If all of the assets were held jointly, it may not be necessary to go through the probate process, although there may be some other advantages with going through probate. Also, if the asset has a named beneficiary (e.g. life insurance, IRA, etc.), that asset will pass automatically and not subject to any will, trust or other dispositive document. Otherwise, other than joint assets or named beneficiaries, the estate plan of a will, trust, or the state's plan will determine where those assets go. (And it might not matter that you're the child from the first marriage or dad liked you the best.)

Payment of Bills/Claims

Depending on financial situation of the decedent, there may be certain bills and expenses that need to be paid. Through certain publication processes in the probate process, all potential claims can be "pulled out of the woodwork" in order to determine how much should be paid and whether it is a valid debt or not. Also, if the decedent was receiving certain public assistance benefits (e.g. Medicaid) during life, of if the decedent's predeceased spouse received such benefits, there may be a lien against any remaining assets that follows those assets.

Taxes

In Iowa, if the only beneficiaries are a surviving spouse, children, grandchildren, parents or other lineal descendant or ascendant, there is no Iowa Inheritance tax and no need to file an Iowa inheritance tax return. There are some issues if there have been certain gifts within the past three years which should also be examined.

Federal estate taxes are normally not applicable for estates less than $2,000,000 (for 2008). If the estate is below that figure, typically it is not necessary to file a federal estate tax return. Again, gifts during life of the decedent are important to review also.

Summary

This list is not meant to be exhaustive, but mainly as a guide of some items to consider when it becomes necessary, and hopefully help you choose to do some proper planning ahead of time. You should consult with an experienced attorney when it becomes necessary to sort through all of these items.

Thursday, April 24, 2008

National Health Care Directives Day

I missed it last week, but April 16th was National Healthcare Decisions Day 2008. Most people have an opinion on what type of medical treatment they would receive if they had the opportunity to visit with their healthcare provider. It certainly makes sense that one would want to establish ahead of time what type of medical treatment if they weren't capable of visiting. Unfortunately, a 2003 article reported that less than 50% of severely or terminally ill had an advanced directive in their medical record.

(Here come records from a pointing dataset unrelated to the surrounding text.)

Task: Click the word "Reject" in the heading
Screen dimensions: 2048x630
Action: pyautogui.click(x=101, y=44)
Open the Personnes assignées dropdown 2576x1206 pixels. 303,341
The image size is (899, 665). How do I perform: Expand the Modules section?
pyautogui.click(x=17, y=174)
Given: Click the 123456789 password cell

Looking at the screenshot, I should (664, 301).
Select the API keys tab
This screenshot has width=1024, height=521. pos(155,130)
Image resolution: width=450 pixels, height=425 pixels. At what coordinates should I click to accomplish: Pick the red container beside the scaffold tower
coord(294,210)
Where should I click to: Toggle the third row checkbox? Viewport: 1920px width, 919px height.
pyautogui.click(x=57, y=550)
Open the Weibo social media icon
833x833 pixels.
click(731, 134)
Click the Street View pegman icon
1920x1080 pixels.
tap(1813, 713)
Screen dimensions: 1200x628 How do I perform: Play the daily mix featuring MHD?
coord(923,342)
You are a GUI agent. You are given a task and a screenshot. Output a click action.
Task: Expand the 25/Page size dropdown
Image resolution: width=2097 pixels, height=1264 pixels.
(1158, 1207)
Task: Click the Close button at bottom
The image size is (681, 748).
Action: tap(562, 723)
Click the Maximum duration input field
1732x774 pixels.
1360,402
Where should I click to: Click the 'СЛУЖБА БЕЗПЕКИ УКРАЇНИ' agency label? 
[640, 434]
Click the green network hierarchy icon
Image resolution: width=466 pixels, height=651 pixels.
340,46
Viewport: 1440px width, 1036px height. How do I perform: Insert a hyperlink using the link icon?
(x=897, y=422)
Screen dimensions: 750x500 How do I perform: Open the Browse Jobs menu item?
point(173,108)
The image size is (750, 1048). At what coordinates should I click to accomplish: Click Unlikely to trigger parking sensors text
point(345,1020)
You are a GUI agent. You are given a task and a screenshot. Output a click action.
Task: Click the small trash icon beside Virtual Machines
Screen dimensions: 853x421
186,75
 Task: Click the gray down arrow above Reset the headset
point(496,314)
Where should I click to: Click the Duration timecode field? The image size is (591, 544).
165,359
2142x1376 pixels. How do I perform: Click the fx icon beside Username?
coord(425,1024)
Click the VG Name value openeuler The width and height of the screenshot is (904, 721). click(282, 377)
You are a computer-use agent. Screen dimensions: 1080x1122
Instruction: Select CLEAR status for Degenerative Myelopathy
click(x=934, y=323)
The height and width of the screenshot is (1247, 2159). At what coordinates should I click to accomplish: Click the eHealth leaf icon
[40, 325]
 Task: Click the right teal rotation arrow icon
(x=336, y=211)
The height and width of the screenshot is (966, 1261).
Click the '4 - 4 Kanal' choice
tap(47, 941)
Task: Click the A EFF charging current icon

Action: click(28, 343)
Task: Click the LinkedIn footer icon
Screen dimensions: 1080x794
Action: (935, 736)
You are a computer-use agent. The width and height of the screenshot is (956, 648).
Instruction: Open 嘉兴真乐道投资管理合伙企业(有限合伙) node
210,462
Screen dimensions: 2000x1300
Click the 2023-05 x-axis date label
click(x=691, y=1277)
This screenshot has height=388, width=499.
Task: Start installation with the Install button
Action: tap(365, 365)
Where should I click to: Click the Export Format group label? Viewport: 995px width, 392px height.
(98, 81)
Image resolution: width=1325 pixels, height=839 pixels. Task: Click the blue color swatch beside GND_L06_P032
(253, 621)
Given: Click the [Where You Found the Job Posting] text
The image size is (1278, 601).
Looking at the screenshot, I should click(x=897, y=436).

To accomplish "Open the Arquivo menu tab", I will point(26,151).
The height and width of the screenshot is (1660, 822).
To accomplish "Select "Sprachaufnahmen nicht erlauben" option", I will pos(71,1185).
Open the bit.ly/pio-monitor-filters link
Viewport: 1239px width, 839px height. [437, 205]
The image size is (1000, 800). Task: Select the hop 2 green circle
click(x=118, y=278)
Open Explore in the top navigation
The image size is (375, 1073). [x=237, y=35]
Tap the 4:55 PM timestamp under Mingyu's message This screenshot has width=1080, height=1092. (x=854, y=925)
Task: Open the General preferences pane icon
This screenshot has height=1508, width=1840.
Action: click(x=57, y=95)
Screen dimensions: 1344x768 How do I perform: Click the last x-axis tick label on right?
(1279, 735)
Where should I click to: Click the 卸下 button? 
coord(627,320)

If you don't have an advanced directive already, take steps to have one signed. Then, after getting it signed, the next step is to have it included as part of your medical record.

Sunday, April 13, 2008

Making a Revocable Trust Work Right

John Dedon of Dedon On Estate Planning has a good summary on some key issues to keep in mind after you establish your revocable trust. One of the key advantages of a revocable trust plan is the capability of your estate to stay out of probate. While there are advantages and disadvantages to each plan, one of the biggest downfalls, as noted by Dedon, is the failure of individuals to properly fund the trust (read - transfer assets to the trust).

While it is possible to transfer certain types of assets that are left in an individual's name to a trust post-death, there are no guarantees that it can be accomplished. It typically involves time and expense, some of the key issues a trust seeks to avoid.